Of all the masculine virtues, martial courage is the least mutable. It is the virtue that men can identify most readily in any successful culture: ideas about charity, mercy, justice, generosity, any of the others may vary widely. Courage, tied to prowess in battle, does not. The reason it does not is that it cannot. A society that lacks it will not survive its encounters with the rest of humanity.
The only groups that have managed to succeed at serious departures from the traditional masculine virtue of courage are protected groups. I wrote about this when I wrote a review of John Wayne's Angel and the Badman.
The beauty of the Quaker faith, and its way, are the subject of the film. Yet the film is clear about the reality of evil, and more than that: it distinguishes between three different types of moral violence. There is the kind the Quaker model can and ought to help, the violence of Quirt Evans, which arises from recklessness and selfishness and an insensitivity to love. There is the kind that the Quakers cannot help, the violence of Laredo, which is in love with its own cruelty.
And there is the violence on which the Quakers survive: the violence of the Marshal.

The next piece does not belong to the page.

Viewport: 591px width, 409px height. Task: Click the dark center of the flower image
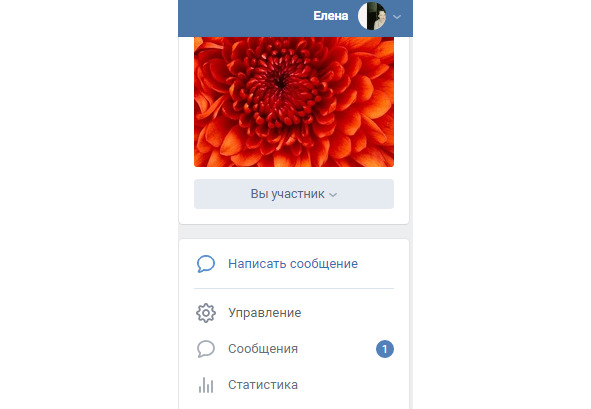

Unspoken but obvious is the fact that, except for the marshal on the hill, evil would have triumphed. Quirt can go and live his new life of peace, rejecting anger and violence, because the Marshal rides the territory to defend it from evil. It is not clear that the Quakers mind whether they live or die; expecting heaven, they may go to their grave as if to bed. Yet, insofar as they live to serve as an example to us in this world, they do so because of the marshal.
If you read the rest of the review of the movie, you will find it is an extended defense of pacifism's right to exist and be respected in spite of needing protection. I don't think it's a bad thing, and in fact I believe it must be a good thing.
It is not, however, capable of standing on its own. It requires a marshal on the hill, with a rifle, to ensure that it survives.
The problem with this 'reframing' that is being suggested is that Obama is offering to assume the role of the Marshal. He is offering to fill the job of protector, for that is the President's chief role. Second-nature ideas about courage and cowardice can exist in a protected class, whether Quakers or Senators, without causing harm -- they may even improve us as a society in some ways. If they step outside of that class, however, they will quickly find that their ideas on second nature clash sharply with the first nature of man, and the nature of the world.
If the Quaker becomes the Marshal, and sets aside the rifle in favor of a kind heart and a language of hope, he will be fine as long as he only meets with other Quakers; or with Quirt Evans, the young man ready for reform in the face of beauty. But there are other kinds of men in the world, too. You cannot wish them away.
Klein's preferred second nature may be fine for him, as his streets are guarded by United States Marines. It may be fine for a Senator. It may have things to offer the greater society that are of value. But it cannot defend society. Society cannot stand on it, nor survive protected by it.
A President must be of the Marshal class. That is not a preference that can be reframed; it is an absolute requirement arising from the nature of the world. It may be that a good politician can smooth voters' fears enough to cause them to set aside that requirement, and elect a man to office who lacks that martial courage. If they do, however, there will be evil consequences.
There is no changing that. You can talk all you want, but there are men who do not talk. It is the President's job, first among all his duties, to be the answer to them.